## What to produce
Among the entries below, determine how many lines contain the word "resolution" and state only that figure.

### Record excerpts ###

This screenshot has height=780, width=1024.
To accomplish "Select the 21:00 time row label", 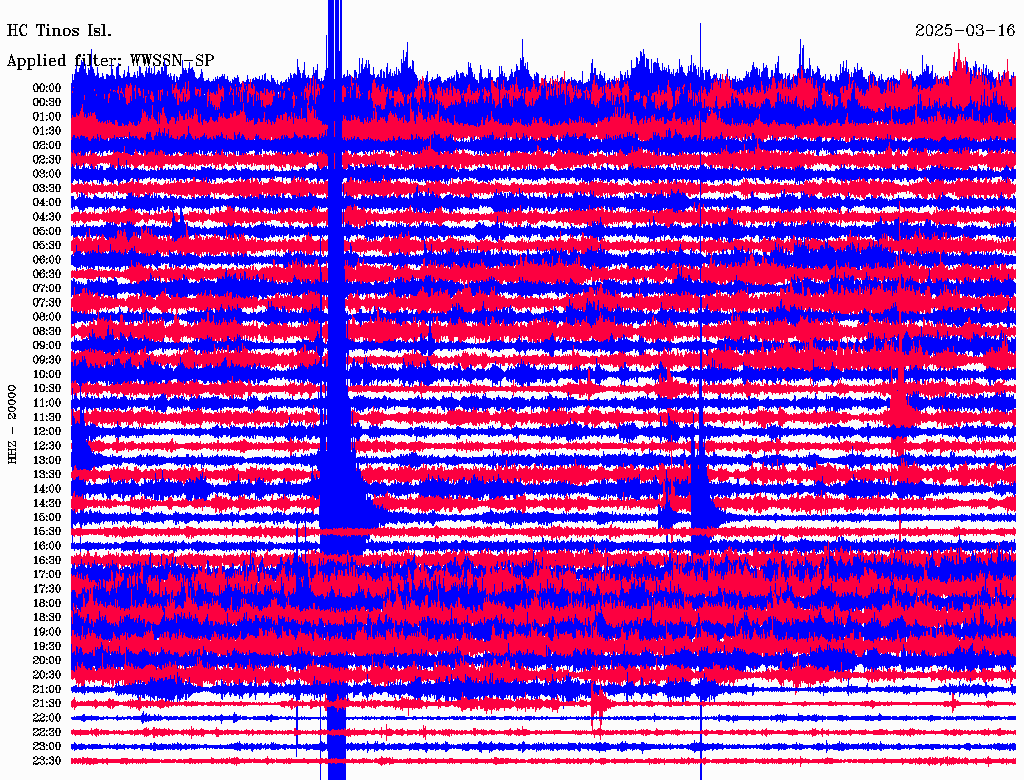I will click(x=47, y=690).
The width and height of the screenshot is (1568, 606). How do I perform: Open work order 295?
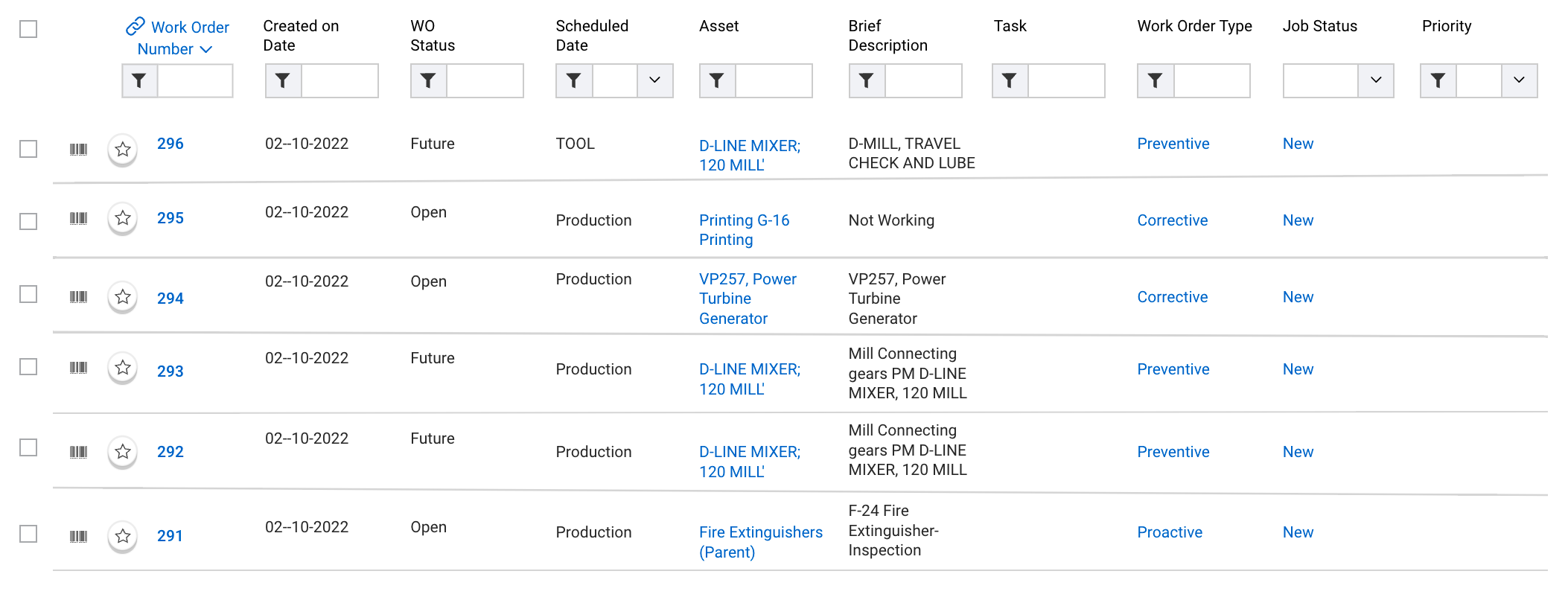170,218
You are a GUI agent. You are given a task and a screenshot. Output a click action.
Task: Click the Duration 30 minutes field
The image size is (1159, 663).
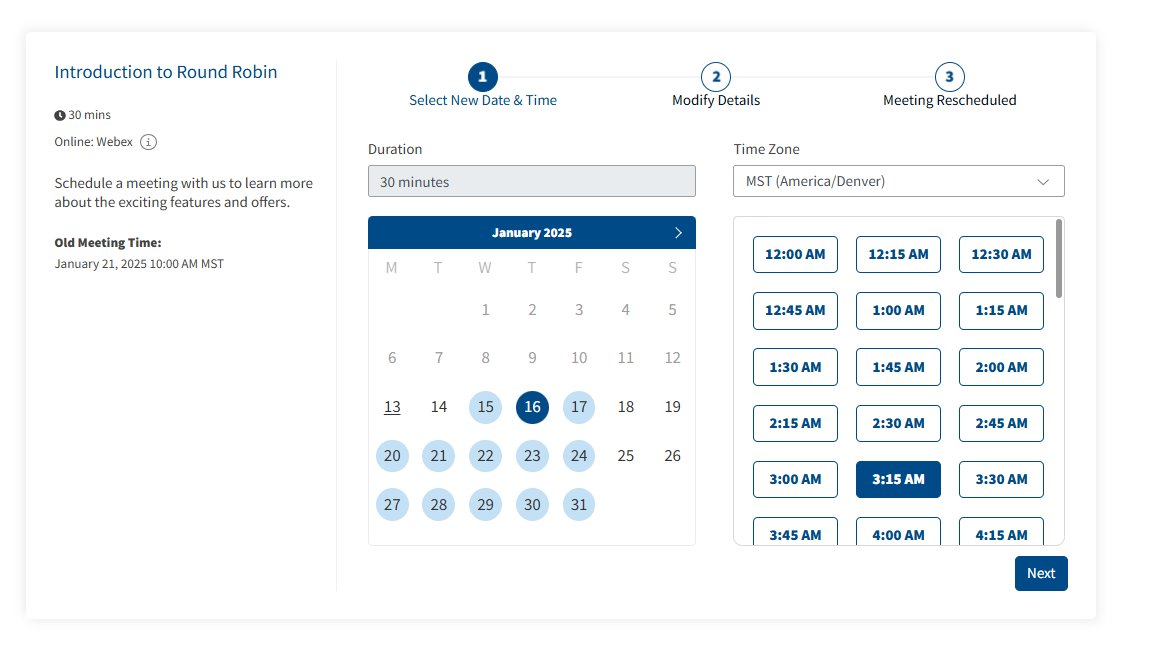tap(531, 182)
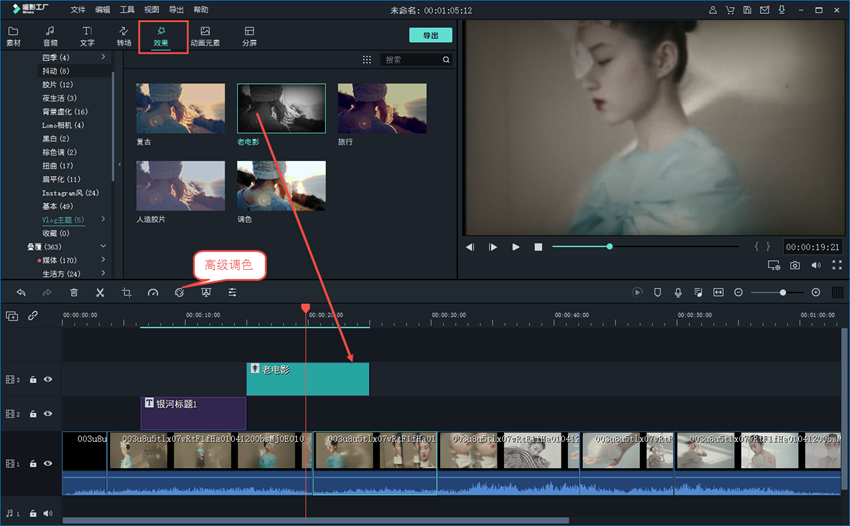Click the delete trash icon in timeline toolbar
850x526 pixels.
pos(74,292)
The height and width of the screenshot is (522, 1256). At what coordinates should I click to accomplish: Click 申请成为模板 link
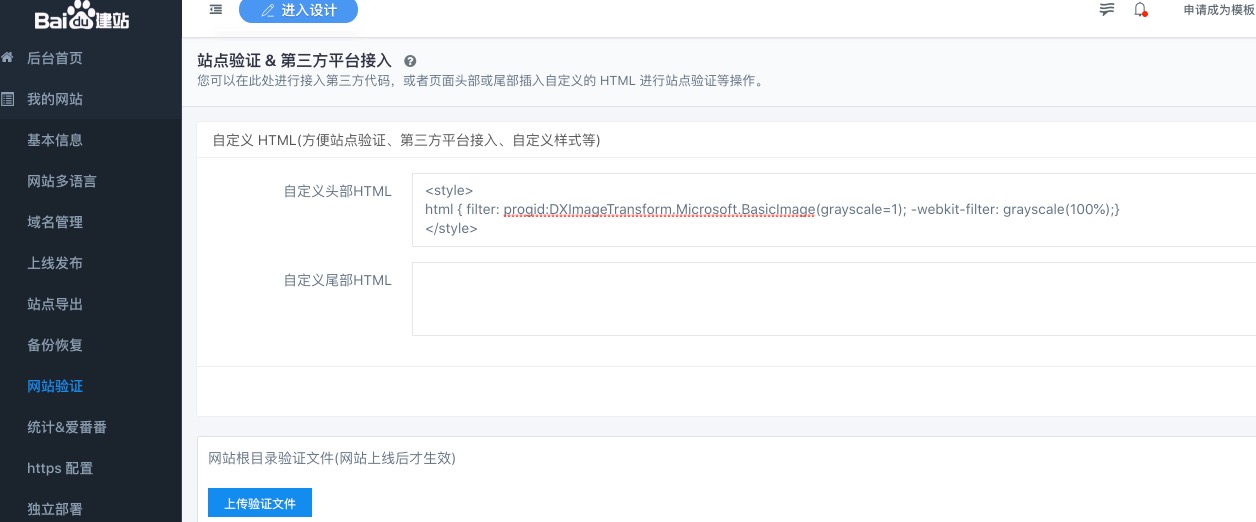click(1218, 11)
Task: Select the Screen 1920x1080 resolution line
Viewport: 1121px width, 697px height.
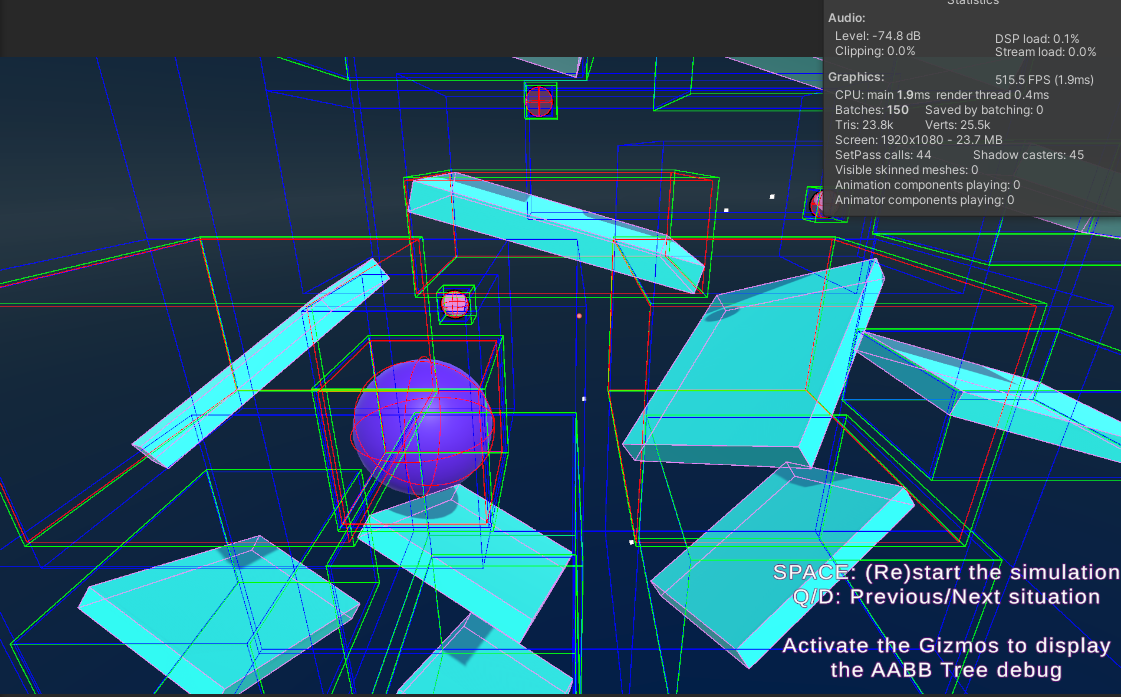Action: click(918, 140)
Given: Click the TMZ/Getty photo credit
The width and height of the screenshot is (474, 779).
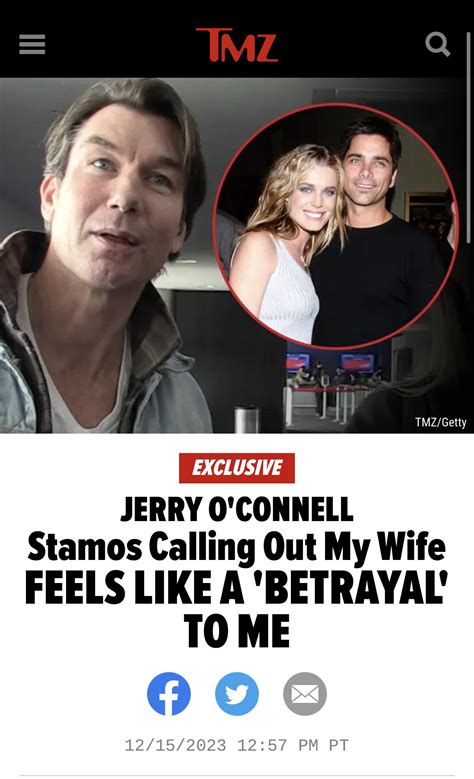Looking at the screenshot, I should coord(441,422).
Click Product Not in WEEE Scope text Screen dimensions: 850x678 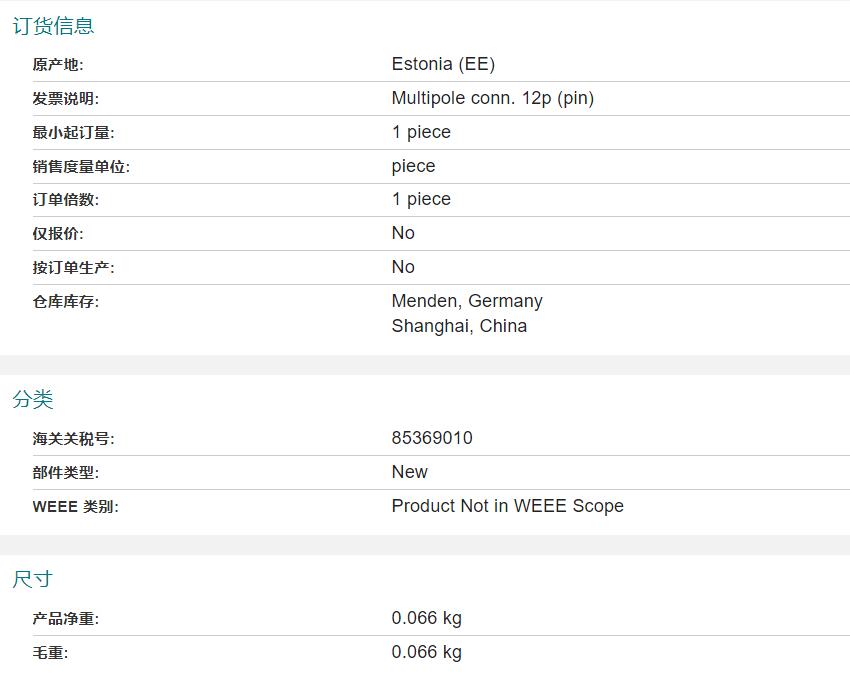(x=507, y=506)
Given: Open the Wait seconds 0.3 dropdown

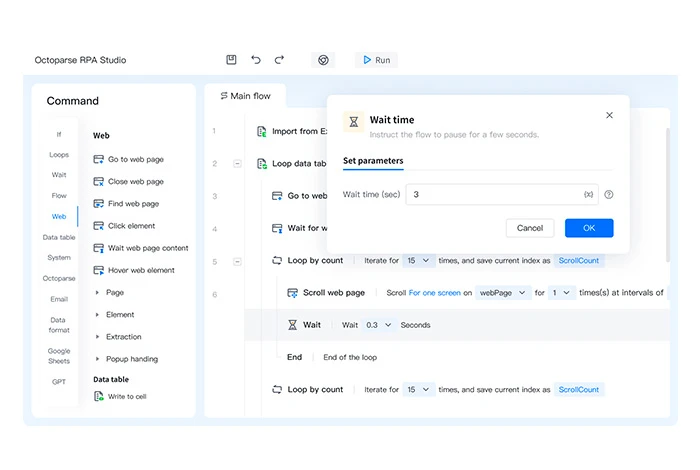Looking at the screenshot, I should pyautogui.click(x=379, y=325).
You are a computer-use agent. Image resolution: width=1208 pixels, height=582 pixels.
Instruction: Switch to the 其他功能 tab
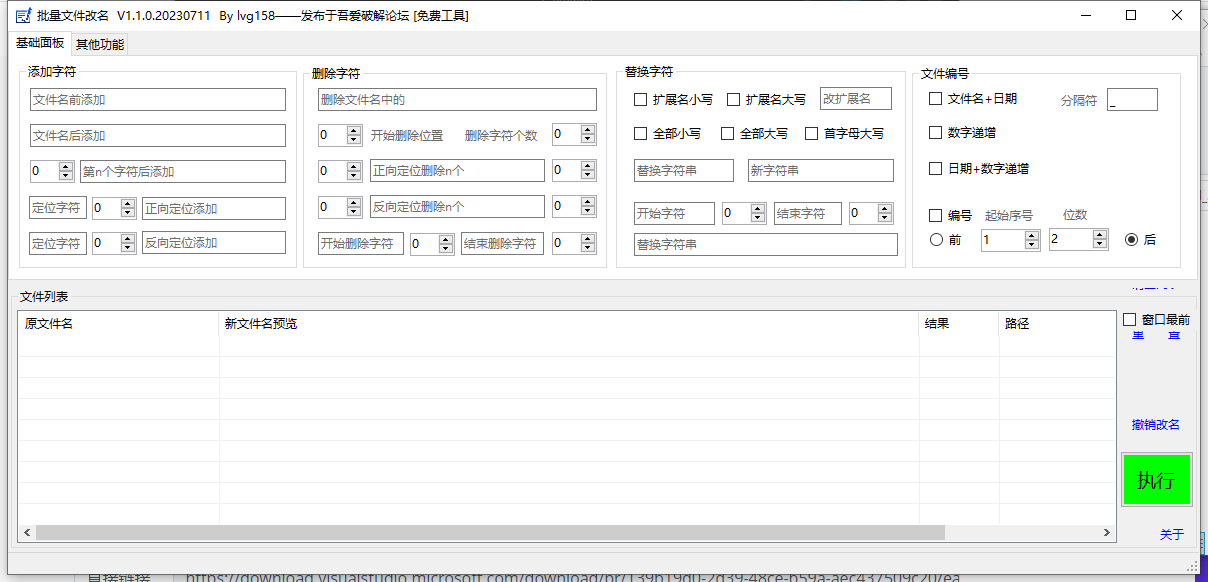[98, 44]
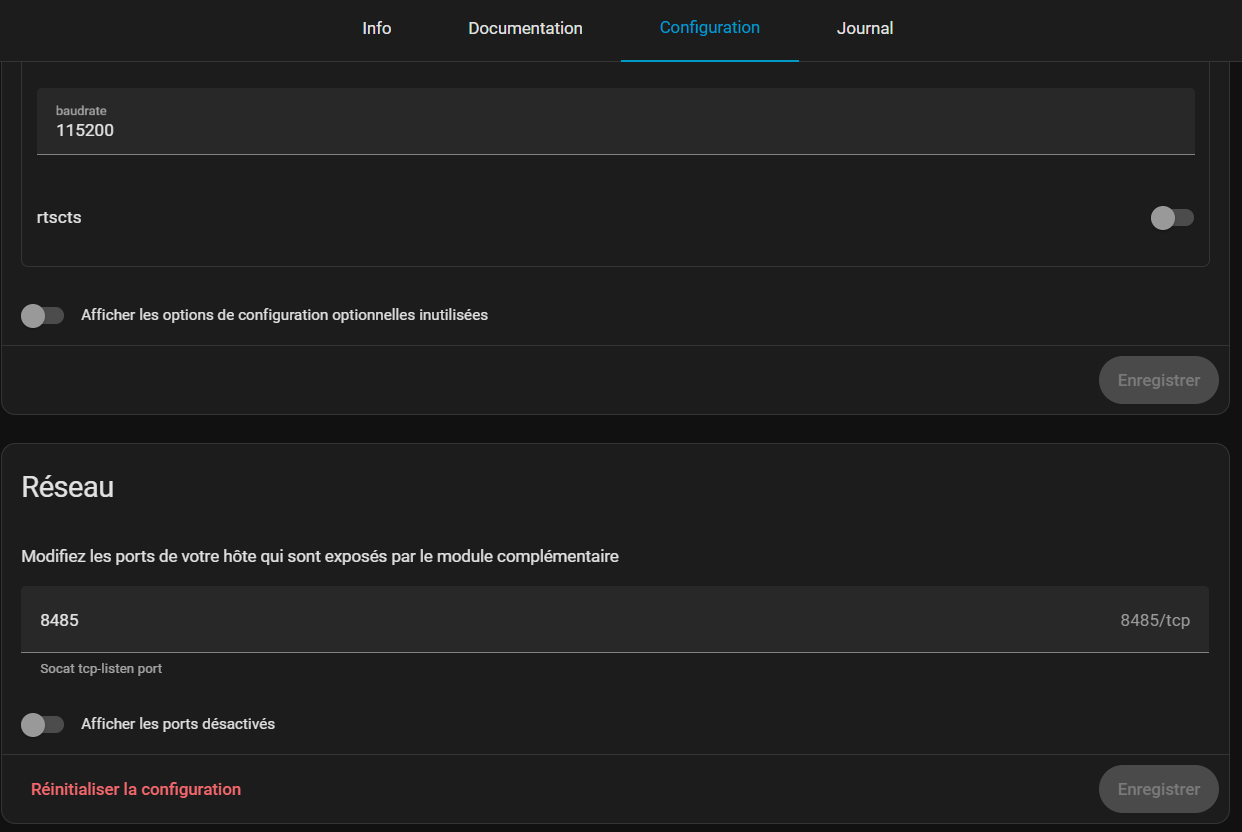
Task: Click the Socat tcp-listen port helper text
Action: pos(101,668)
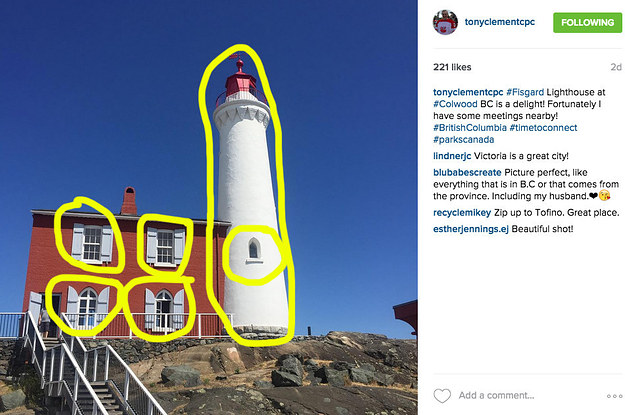Click the lighthouse photo
Screen dimensions: 625x415
pos(209,207)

###

## Answer box
2